Q&A Architecture - GeeUnit/hw5-team07 GitHub Wiki
The Q&A architecture for our project is shown below. This was adopted from Building an Optimal Question Answering System Automatically using Configuration Space Exploration (CSE) for QA4MRE 2013 Tasks (Patel et al 2013).
As seen in the diagram above, the architecture depends on the Apache Solr Project for storing document sentences.
The workflow is as follows:
- Documents stored as XML files are read into an annotation pipeline.
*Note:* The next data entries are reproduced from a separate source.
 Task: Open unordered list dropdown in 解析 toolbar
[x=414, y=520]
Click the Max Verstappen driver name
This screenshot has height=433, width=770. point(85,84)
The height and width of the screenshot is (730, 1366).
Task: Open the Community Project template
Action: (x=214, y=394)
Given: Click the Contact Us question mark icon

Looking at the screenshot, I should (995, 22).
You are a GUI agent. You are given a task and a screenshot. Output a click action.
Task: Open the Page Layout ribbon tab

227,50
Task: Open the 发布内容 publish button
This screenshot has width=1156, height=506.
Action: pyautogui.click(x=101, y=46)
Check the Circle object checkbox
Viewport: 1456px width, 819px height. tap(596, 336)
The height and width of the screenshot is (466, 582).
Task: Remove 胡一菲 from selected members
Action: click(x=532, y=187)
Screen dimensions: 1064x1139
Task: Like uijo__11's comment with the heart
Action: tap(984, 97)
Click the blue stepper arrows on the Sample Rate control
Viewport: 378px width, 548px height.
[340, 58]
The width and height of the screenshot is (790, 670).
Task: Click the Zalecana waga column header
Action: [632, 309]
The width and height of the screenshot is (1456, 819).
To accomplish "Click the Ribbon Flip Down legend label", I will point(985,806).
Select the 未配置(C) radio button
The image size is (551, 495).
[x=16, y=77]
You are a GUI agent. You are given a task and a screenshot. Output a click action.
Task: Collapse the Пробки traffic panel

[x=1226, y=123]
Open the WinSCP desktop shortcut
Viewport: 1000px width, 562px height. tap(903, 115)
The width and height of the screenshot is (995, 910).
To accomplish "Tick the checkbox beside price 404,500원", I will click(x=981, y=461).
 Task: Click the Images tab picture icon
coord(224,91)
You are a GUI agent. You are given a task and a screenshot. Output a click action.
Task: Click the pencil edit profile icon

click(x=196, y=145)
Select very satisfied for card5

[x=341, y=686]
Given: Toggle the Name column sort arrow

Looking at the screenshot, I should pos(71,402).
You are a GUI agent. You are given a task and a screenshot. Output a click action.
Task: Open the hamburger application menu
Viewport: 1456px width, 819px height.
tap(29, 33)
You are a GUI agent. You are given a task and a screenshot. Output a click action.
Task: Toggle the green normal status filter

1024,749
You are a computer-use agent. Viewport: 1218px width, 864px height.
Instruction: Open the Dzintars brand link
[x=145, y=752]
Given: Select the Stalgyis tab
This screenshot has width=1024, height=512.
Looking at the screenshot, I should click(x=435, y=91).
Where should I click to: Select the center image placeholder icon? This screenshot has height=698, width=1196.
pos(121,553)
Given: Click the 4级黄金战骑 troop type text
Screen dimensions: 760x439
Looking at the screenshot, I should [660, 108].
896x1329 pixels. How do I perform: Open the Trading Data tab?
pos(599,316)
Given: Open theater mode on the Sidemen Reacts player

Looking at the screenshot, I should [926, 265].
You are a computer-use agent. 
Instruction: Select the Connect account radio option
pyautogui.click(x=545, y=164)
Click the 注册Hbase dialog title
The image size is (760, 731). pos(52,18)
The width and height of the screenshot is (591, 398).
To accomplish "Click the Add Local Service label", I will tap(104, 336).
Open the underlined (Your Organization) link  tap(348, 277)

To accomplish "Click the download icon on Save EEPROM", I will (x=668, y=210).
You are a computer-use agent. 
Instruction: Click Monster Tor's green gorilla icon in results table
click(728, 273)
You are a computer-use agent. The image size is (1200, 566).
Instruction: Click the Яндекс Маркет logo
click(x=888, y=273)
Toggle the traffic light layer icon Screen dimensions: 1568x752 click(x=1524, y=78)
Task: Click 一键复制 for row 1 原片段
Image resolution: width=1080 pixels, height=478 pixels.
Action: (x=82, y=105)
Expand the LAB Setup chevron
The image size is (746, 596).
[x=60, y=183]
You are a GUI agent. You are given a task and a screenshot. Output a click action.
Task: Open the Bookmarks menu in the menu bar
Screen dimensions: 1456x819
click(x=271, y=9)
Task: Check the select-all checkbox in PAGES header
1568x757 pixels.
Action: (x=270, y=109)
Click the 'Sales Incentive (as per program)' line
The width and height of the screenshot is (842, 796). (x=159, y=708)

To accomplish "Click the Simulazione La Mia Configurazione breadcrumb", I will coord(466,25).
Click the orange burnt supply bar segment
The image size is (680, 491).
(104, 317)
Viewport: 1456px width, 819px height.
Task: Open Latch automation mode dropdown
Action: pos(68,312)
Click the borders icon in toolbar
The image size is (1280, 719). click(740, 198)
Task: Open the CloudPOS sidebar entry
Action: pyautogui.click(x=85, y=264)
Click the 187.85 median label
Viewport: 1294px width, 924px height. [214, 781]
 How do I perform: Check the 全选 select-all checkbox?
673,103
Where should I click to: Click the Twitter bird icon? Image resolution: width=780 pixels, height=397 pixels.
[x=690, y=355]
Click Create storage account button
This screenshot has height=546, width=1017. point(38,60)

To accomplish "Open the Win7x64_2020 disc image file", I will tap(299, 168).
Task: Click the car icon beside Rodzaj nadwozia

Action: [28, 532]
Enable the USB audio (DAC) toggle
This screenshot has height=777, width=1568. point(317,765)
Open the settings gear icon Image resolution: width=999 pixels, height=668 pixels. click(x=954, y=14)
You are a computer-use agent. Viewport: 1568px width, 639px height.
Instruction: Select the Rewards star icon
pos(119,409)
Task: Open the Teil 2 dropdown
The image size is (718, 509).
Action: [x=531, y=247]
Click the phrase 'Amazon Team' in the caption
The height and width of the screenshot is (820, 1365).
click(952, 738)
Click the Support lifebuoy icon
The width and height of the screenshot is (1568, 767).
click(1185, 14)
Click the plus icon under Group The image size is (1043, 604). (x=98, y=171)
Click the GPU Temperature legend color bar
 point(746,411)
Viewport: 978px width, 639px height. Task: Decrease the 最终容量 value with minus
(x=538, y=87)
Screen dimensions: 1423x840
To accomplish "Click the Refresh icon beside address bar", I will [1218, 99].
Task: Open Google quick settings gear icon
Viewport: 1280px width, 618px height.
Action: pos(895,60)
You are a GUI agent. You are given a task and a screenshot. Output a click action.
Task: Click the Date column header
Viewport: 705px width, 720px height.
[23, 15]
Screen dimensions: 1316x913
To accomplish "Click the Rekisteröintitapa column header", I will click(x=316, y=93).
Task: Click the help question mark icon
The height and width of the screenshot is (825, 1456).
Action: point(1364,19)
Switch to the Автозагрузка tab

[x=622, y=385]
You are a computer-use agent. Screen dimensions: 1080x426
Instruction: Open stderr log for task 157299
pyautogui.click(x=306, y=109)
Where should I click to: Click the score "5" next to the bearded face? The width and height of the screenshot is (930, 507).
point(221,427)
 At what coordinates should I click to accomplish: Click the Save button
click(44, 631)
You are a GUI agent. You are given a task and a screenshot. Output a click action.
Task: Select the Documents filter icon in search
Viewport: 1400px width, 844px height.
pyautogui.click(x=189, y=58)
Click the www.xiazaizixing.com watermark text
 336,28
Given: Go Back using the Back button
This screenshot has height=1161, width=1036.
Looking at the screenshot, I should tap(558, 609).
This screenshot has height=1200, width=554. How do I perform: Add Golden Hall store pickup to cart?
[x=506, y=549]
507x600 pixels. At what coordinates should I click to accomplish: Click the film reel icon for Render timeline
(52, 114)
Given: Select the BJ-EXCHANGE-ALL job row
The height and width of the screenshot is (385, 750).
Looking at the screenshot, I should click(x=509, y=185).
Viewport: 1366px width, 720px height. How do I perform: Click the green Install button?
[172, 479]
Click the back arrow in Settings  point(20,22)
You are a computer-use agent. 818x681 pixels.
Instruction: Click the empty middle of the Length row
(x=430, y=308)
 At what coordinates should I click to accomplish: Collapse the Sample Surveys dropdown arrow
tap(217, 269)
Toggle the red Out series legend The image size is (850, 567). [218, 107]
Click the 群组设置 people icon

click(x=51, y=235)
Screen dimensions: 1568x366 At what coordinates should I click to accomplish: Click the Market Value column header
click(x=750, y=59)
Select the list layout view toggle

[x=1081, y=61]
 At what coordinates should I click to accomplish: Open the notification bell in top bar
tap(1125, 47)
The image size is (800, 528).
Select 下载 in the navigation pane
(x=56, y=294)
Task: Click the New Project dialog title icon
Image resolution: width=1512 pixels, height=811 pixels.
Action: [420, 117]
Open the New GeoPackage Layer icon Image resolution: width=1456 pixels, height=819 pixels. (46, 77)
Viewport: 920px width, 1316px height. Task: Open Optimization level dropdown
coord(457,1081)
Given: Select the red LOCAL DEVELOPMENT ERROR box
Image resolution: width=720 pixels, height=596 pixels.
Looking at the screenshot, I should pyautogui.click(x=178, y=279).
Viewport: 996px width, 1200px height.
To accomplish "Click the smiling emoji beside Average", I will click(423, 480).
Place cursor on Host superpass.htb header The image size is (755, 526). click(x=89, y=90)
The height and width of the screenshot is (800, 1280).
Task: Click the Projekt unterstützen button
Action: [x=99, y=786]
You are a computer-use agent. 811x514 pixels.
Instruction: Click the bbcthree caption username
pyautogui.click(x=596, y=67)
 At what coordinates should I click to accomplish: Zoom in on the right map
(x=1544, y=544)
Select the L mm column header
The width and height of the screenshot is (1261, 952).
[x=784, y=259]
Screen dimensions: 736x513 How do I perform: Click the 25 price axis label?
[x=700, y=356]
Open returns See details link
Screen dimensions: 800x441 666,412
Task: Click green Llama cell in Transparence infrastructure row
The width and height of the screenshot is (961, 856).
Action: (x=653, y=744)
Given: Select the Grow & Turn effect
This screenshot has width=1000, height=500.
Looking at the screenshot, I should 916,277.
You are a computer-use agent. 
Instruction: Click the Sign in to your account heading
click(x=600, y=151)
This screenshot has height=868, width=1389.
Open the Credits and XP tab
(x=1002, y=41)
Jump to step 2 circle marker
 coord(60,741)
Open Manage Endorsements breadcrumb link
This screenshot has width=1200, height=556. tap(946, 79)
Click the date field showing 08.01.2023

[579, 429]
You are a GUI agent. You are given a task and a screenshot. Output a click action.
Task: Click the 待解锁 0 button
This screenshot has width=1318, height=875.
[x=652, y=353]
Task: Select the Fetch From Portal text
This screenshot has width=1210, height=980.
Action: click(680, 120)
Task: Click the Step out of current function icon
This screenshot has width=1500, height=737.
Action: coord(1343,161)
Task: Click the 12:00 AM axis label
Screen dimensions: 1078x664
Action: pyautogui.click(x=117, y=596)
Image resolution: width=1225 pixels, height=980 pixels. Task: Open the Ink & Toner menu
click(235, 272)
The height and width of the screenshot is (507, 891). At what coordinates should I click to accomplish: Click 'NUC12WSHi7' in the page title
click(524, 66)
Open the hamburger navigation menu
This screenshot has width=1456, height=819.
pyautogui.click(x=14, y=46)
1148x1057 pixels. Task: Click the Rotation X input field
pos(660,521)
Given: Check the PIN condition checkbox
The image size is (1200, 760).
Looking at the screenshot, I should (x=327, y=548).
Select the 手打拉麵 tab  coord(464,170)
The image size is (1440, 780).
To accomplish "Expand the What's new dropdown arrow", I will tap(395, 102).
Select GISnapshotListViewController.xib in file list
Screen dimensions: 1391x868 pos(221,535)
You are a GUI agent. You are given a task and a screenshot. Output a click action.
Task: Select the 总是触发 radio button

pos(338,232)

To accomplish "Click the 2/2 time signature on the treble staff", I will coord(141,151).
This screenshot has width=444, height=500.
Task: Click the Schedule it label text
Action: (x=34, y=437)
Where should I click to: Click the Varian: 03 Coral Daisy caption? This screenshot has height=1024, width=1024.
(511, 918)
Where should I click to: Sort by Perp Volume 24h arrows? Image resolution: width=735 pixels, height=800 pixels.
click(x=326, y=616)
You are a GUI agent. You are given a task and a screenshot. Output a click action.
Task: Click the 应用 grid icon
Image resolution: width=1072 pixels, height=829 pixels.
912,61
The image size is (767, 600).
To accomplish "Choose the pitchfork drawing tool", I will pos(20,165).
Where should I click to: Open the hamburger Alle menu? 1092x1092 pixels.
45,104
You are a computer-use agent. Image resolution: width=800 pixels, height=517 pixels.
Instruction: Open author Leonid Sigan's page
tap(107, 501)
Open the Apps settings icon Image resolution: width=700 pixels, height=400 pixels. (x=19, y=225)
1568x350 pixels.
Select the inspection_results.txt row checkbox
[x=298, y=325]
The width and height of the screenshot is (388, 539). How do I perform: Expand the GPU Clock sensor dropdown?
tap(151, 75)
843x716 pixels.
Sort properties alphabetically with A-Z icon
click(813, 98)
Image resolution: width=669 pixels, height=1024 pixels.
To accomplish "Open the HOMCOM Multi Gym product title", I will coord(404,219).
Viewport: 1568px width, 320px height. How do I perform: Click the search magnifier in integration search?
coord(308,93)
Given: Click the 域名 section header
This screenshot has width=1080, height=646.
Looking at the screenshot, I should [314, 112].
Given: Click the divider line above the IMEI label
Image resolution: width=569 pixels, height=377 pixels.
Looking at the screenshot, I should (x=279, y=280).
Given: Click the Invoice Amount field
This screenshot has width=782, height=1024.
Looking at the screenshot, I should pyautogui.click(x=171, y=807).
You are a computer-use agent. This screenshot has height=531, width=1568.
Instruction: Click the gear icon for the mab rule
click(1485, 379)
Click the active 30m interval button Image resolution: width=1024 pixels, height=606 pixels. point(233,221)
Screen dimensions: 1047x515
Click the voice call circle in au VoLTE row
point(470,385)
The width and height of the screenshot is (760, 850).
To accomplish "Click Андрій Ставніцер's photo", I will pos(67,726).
Each document consists of an Alzheimer's related article and a question and answer set.
- Document annotations are added in a UIMA CAS object using annotators.
- A subset annotations made to the article are indexed into Solr.
- The entire UIMA CAS object is output as a set of .XMI objects.
In order to retrieve answers for a set of questions:
- The .XMI objects are read into memory.
- Annotations made to the questions and answers are used to form a Solr query.
- The Solr query is used to retrieve parts of the original article from the Solr server.
- The article parts are used to score the multiple-choice questions.
- The answer selected for a question is based on the multiple-choice with the highest score
The dark blue boxes represent the modification points for team #7. Our main points of focus include:
- [The Annotation Pipeline] (https://github.com/GeeUnit/hw5-team07/wiki/Analytics-Pipeline)
- The XMI Indexer
- [The Candidate Sentence Retriever] (https://github.com/GeeUnit/hw5-team07/wiki/Candidate-Answer-Retrieval)
- The Candidate Answer Scoring Strategy
- The Candidate Answer Selection Strategy